II. SUMMARY OF THE ARGUMENT

The Defendant argues that this action should be dismissed because Plaintiff, as a Vanderbilt student and not a Vanderbilt employee, lacks standing to sue under the Genetic Information Nondiscrimination Act (“GINA”), the Americans with Disabilities Act (“ADA”), and Title VII of the Civil Rights Act (“Title VII”). Docket No. 10. Defendant additionally argues that this action should also be dismissed because: (1) it did not subject Plaintiff to a genetic test as defined by GINA; (2) the Complaint fails to state a prima facie case under the ADA; and (3) the Complaint fails to state a prima facie case under Title VII. Id. Defendant argues, therefore, this case should be dismissed with prejudice. Id.

Plaintiff, who is proceeding pro se, has filed a Response to Defendant's Motion. Docket No. 11. In her Response, Plaintiff argues that the issuance of the EEOC's Right to Sue letter establishes that, as a graduate research assistant, she is a Vanderbilt employee. Id. Plaintiff further argues that her employment status is reinforced by “Columbia University, 364 NLRB No. 90 (August 23, 2016)”; by the fact that she was required to submit an I9 before beginning her research assistant position, and by the fact that she receives a W2 from Vanderbilt each year. Id.
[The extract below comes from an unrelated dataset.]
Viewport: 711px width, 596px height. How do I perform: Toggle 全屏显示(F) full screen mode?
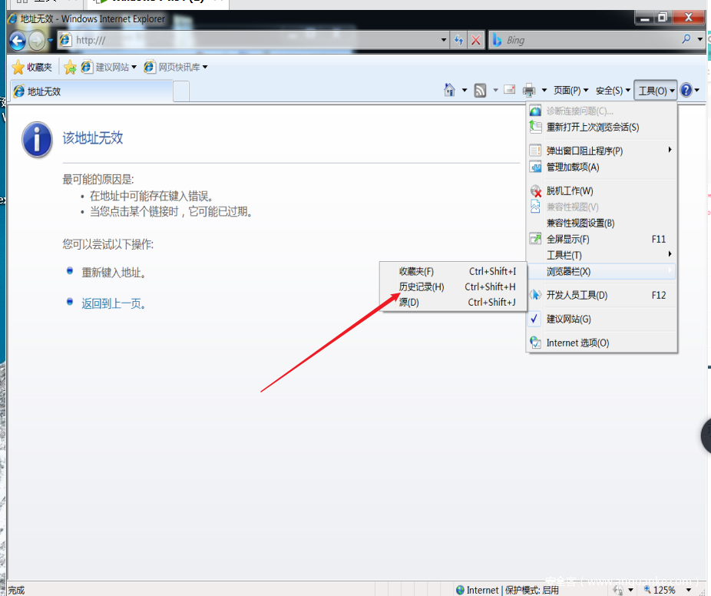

With regard to her GINA claim, Plaintiff concedes that “she can make no assumption of what was ‘actually' done with her genetic information, [but] her attempts to get answers to those questions were dismissed and returned with malicious threats to her livelihood.” Id. Plaintiff argues that “Defendant remains unable to prove there was ever an actual COVID-19 test performed on [her] genetic sample, and the mere appearance of ‘results' does not indicate a basic adherence to federal regulation.” Id. Plaintiff also maintains that Defendant tampered with the test kits. Id.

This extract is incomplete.